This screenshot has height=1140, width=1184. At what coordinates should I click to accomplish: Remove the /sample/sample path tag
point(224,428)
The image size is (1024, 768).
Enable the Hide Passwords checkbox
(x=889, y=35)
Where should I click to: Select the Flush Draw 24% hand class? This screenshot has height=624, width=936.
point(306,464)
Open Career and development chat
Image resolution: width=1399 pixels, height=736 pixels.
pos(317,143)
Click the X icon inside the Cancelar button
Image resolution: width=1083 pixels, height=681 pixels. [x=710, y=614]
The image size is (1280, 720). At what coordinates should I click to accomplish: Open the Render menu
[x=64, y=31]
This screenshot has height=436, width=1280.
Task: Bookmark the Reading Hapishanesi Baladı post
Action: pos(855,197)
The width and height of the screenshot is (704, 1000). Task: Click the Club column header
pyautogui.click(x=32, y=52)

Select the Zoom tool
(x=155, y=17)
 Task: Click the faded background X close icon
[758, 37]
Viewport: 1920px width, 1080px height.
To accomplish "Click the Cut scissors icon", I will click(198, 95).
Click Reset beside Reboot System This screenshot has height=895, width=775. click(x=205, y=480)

(What to work on)
Please list every line of the records above that contains the string "size". Case matters, so a line counts only when the letters match in case as well.

(Completed task)
The image size is (1024, 768).
The image size is (1280, 720). At what coordinates should I click to accomplish: Open the Render menu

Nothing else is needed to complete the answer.